11R19. Introduction to Fuzzy Sets, Fuzzy Logic, and Fuzzy Control Systems. - Guanrong Chen (Univ of Houston, Houston TX) and Trung Tat Pham (Univ of Houston, Clear Lake, Houston TX). CRC Press LLC, Boca Raton FL. 2001. 316 pp. ISBN 0-8493-1658-8. $89.95.

Reviewed by NM Boustany (GM Tech Center, General Motors Energy Center, Eng Bldg, 30200 Mound Rd, 480-111-S31, Troy MI 48090).

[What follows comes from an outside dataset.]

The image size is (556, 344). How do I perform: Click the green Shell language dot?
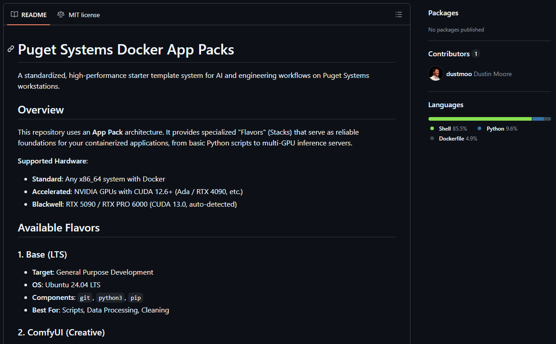(432, 128)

In one of the debates of the 2000 presidential campaign, then Candidate George W Bush described Al Gore’s analysis of his tax refund proposals as Fuzzy Math. It is not clear whether or not Mr Bush was also taking a jab at the field, or even whether or not he was aware of its existence. At any rate, the popular press as well as TV and radio news shows made a lot of hay with the expression: Fuzzy Math, to the extent that Professor Bart Kosko (a major contributor to the field and author of the popular bestseller Fuzzy Thinking, Hyperion Press, NY, 1993) felt compelled to write a short editorial on the subject for the New York Times that same week.

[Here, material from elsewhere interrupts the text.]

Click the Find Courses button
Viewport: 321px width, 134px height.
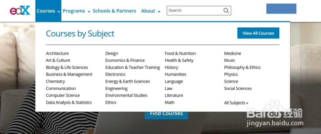(x=166, y=114)
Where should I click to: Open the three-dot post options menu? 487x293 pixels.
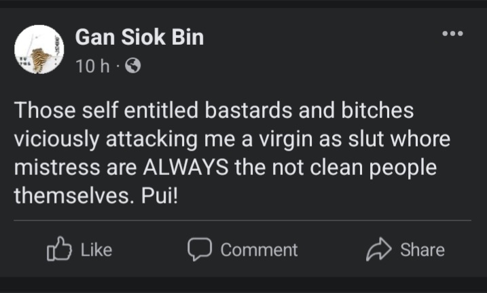tap(452, 33)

The chances are that control theorists of this reviewer’s generation have had to study fuzzy analysis several years after graduating. To this crop of control engineers, fuzzy thinking required quite a paradigm shift. Therefore, the field was not readily accepted and was received, in the early years, with considerable skepticism; all this despite the write-ups in Time Magazine and all the touted successes by Japanese and Korean engineers in their implementations of fuzzy systems. Upon closer scrutiny, these successes did not appear to constitute definitive proof of the superiority of these approaches over the more classical ones. The detractors would always point to a sensor or actuator that had not been used in earlier implementations relying on more conventional techniques.

In addition, the claims that the methodology is mathematical model free seemed often exaggerated. Many reports on implementations relied on models for validation. Needless to say, the early years of fuzzy analysis witnessed a polarization of the control community. In recent years, this feud has considerably abated. This could be due to numerous factors such as the Old Guard reaching retirement and the wider acceptance of techniques with the promise of producing “intelligence” and “learning” in control systems.

Fuzzy analysis builds on fuzzy logic, which extends the classical logic handed down to us from the early days of Western thinking by Aristotle. In classical logic, something is true or false; there is no in between. An element either belongs to set or to its complement. This “black or white” of classical logic has led to paradoxes. Fuzzy thinking, on the other hand, introduces degrees of grayness, or degrees of belonging to a set. These gray scales have provided possible resolutions to these paradoxes. Quite often these features of fuzzy thinking are compared and likened to elements in Eastern philosophy. This is often cited as the reason why fuzzy thinking has found wider acceptance in the East.

Chapters 1 and 2 of this book lay the foundations. After introducing fuzzy logic and fuzzy set theory in Chapter 1, some results from measure theory are presented. The section on measure theory makes for difficult reading and could be relegated to an appendix in future editions. Interval arithmetic is then introduced, and many of the results on interval calculus are presented. This chapter is straightforward mathematically, but is nevertheless tedious to work through. The examples at the end do a good job of clarifying the theory. Chapter 2 takes the reader from classical logic to fuzzy logic via 2-valued and n-valued logic. Again, the examples at the end of the chapter do the reader a great service.

Chapter 3 builds on the foundations of Chapters 1 and 2 and develops the idea of fuzzy models moving from static models to dynamic models. The notion of least square parameter identification is extended to fuzzy models. In Chapter 4, fuzzy control is introduced beginning with a discussion of programable logic controllers. This provides a good starting point for the ensuing discussions on model-free and model-based fuzzy control methods. In Chapter 5, PID control is extended to the fuzzy case. Chapter 6 builds on the optimal parameter identification techniques developed earlier and extends notions from adaptive control to the fuzzy case. Chapter 7 discusses several case studies in detail.

In some cases, the mathematical development is tedious, especially the one on interval calculus which is crucial to the understanding of the rest of the text. This could be laid out in a more user-friendly way. Also, some ideas are presented without much motivation. One example is the discussion on defuzzification. Various alternatives for defuzzification are presented without much discussion on what these are attempting to do or why one would choose one over the other.

The above criticisms point to minor shortcomings that are relatively easy to amend in future editions. Overall, the text is very well written and provides a rigorous analytical approach to fuzzy systems. The topics are laid out in a logical sequence where later chapters build on the ideas of the earlier ones. Solved examples at the end of the chapters do a good job of clarifying the concepts in the body of these chapters. This reviewer recommends Introduction to Fuzzy Sets, Fuzzy Logic, and Fuzzy Control Systems either as a textbook on fuzzy control or as a companion reference for a more general course on intelligent control. The book also belongs on the shelves of engineering libraries of both industry and academia.